A Colonização do Ceará A capital do Ceará, Fortaleza, é hoje a quinta maior cidade brasileira. É de se esperar que um centro urbano de tal magnitude tenha uma história colonial tão antiga quanto relevante. No entanto, a região que hoje diz respeito aos limites políticos do Ceará teve uma colonização tardia se comparada aos demais núcleos urbanos brasileiros. As condições físico-geográficas da capitania do Ceará, por não favorecerem o cultivo da cana-de-açúcar, não convergiam com os interesses econômicos mais imediatos da metrópole. As primeiras vilas criadas no Ceará foram Aquiraz, Fortaleza, Icó e Aracati. A criação de somente quatro vilas na primeira metade do século XVII demonstra a debilidade do desenvolvimento econômico colonizador da capitania nesse período. Em poucos lugares a divisão criada entre geografia e história se revela tão insuficiente para se interpretar uma realidade. A interdependência entre cultura e

natureza (Coronil, 1997, apud Lander, 2005) na região cearense com suas características climáticas, seu sistema de fronteiras naturais (serras e mar), seu solo e seus rios se reflete através da limitação da pecuária como principal atividade econômica durante seu período colonial. Prova disso era o intenso comércio de carne seca e produtos de couro no porto de Aracati, a ponto de, por meio deste, se chegar a exportar os produtos cearenses para Bahia e Rio de Janeiro. Apesar dessa atividade que justifica ao povo cearense o seu título de “civilização do couro”, pode-se dizer que o colonialismo no território cearense, comparado ao de outras regiões brasileiras, foi incipiente. Em 1799, a Capitania do Ceará se desvinculou de Pernambuco, dessa forma, passando a comercializar diretamente com a metrópole. Além desta autonomia econômica, a capitalização com o comércio algodoeiro também contribuiu para o significativo aumento da mão de obra escrava africana e afrodescendente na Capitania, uma vez que os rendimentos obtidos, em grande parte, foram usados para esse propósito (Silva, 2002). Os escravizados cearenses eram normalmente utilizados em atividades domésticas ou de ganho, o que posicionava os cativos em uma sociabilidade que, embora os aproximasse cotidianamente de seus senhores, não lhes garantia um tratamento mais humano. É possível constatar a agressividade contra os cativos cearenses nas descrições físicas e psicológicas destes nos anúncios de senhores que procuravam escravos em fuga e utilizavam os jornais para divulgar sua busca: cicatrizes de açoite, olhos vazados e outras marcas de tortura eram enumeradas para identificar os foragidos (Marques, 2009). Por meio da toponímia nas cartas de sesmarias, podemos identificar, já no século XVIII, a importante presença africana ou afrodescendente em regiões cearenses como o Vale do Jaguaribe, nas proximidades da divisa com o Rio Grande do Norte. O historiador Geraldo Nobre (Ratts, 2009) confirmou essa presença e apontou que, já no século XVIII, a fronteira do Ceará com outras províncias era uma região onde africanos e afrodescendentes frequentemente se refugiavam. A presença afrodescendente no Ceará não ocorreu somente pela importação de pessoas para o escravismo criminoso. A ocupação negra acontece com a chegada de grandes populações, compostas em grande parte de ex-escravizados em fuga, vindas de Pernambuco e Bahia, entrando pela região sul do Ceará conhecida como Cariri.

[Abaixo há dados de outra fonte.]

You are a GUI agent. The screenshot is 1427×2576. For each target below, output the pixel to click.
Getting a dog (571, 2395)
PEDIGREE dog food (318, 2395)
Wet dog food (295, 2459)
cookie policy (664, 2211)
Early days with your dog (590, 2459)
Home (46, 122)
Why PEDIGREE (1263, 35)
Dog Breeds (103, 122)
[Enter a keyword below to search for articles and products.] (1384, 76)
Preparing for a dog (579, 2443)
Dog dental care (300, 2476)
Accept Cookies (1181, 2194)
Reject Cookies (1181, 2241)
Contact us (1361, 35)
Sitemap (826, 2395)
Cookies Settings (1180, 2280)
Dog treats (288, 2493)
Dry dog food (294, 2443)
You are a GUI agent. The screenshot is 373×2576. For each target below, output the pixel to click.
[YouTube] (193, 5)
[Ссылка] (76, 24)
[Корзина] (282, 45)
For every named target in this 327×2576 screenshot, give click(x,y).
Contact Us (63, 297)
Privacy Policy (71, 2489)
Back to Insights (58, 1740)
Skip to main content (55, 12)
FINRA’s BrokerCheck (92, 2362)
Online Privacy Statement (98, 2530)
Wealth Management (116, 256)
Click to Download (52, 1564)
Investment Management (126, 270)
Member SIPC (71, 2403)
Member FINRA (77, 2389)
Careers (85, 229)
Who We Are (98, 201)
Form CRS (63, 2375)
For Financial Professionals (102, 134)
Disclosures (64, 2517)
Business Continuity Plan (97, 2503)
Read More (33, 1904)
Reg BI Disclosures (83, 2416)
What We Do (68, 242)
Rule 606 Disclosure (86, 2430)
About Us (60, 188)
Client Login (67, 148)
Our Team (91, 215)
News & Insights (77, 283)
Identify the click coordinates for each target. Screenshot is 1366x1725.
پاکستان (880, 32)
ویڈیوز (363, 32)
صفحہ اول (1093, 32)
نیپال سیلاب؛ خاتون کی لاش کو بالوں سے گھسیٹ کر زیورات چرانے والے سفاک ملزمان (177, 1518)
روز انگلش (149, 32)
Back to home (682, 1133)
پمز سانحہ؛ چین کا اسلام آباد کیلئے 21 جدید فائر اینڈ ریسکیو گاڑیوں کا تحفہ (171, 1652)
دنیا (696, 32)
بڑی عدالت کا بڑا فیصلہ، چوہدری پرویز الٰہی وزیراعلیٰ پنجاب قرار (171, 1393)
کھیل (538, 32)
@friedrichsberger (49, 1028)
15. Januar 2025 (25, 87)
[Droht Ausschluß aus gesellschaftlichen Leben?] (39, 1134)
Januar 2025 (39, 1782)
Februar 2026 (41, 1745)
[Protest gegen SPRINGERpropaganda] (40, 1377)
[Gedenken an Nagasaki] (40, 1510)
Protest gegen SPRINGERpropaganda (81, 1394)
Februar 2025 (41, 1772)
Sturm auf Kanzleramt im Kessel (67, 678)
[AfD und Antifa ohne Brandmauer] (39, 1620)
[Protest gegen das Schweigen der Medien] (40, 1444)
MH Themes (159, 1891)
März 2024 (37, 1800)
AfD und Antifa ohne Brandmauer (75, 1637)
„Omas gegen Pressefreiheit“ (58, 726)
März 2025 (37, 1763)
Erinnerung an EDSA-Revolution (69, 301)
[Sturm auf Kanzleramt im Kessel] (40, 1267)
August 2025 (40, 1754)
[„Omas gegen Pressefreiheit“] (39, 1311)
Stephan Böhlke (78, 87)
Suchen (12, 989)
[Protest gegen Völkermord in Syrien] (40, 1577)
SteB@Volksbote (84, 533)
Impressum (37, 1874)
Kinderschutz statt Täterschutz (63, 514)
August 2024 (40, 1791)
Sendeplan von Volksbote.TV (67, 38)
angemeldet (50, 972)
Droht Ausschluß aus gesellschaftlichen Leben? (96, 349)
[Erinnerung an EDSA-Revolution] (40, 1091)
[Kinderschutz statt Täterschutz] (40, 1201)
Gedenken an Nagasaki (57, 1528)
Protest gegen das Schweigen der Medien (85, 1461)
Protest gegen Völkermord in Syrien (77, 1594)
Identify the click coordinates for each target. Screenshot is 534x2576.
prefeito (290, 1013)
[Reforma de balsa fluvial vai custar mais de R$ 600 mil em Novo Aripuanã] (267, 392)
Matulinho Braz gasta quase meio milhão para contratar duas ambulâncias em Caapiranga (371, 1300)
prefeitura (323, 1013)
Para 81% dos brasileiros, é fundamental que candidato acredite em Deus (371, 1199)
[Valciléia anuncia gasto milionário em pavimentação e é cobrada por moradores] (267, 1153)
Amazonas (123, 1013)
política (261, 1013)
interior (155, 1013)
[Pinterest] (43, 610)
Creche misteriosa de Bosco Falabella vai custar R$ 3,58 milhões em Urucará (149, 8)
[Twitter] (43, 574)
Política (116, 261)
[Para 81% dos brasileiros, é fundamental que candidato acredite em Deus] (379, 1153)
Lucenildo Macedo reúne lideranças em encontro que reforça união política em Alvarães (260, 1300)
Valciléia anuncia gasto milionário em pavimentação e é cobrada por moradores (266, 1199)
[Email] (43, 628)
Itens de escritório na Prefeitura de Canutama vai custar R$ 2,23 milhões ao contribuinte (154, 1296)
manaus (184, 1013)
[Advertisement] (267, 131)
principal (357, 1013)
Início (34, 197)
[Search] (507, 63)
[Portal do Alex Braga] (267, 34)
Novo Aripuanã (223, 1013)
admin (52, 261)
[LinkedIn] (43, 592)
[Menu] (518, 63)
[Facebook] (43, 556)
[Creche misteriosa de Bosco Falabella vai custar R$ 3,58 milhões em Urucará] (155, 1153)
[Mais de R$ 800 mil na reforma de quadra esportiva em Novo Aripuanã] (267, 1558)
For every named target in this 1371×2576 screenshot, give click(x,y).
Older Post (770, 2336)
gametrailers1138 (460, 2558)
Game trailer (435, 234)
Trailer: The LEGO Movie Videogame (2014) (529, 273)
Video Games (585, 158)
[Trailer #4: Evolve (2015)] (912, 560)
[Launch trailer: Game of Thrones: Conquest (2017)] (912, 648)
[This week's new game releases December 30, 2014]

Em 1808 o Ceará contava com uma população de 125.878 habitantes, sendo que, deste total, 19% eram pretos, 37% eram mulatos, 10% eram índios e 34% eram brancos (Ratts, 2009). Para os escravizados, a mestiçagem representada na figura do mulato teve reduzida importância na amenização de sua condição de escravo (Cunha Júnior, 2008), uma vez que os filhos da violência sexual praticada contra as escravizadas seguiam escravizados. No contexto de um racismo de gradação, que deprecia os traços fenotípicos dos povos vítimas da colonização, os mulatos, mais do que apenas mestiços, são, junto aos pretos, perseguidos pelos seus traços afrodescendentes. Considerando pretos e mulatos compondo a população negra cearense, no começo do século XIX tínhamos 56% de negros cearenses. O levantamento realizado cinco anos depois, em 1813, ajuda a desvincular a identidade negra da escrava, verificando que apenas 11,5% da população cearense estava escravizada. A relevância da presença negra no Ceará se reflete na pouca diferença entre os números de 1808 e os de hoje, em que 67% da população cearense se declara negra (Anuário do Ceará 2010-2011). Entre 1877 e 1880, uma grande seca assolou o Ceará desestruturando a vida produtiva e demográfica da região. Frente às transformações sociais sofridas, a elite cearense, mais propriamente a de Fortaleza, sentiu a necessidade de forjar uma identidade regional. Para a construção identitária do cearense, foi necessária a criação de uma entidade com respaldo social que tivesse suficiente poder de enunciação para forjar uma identidade que atendesse à ideologia reinante.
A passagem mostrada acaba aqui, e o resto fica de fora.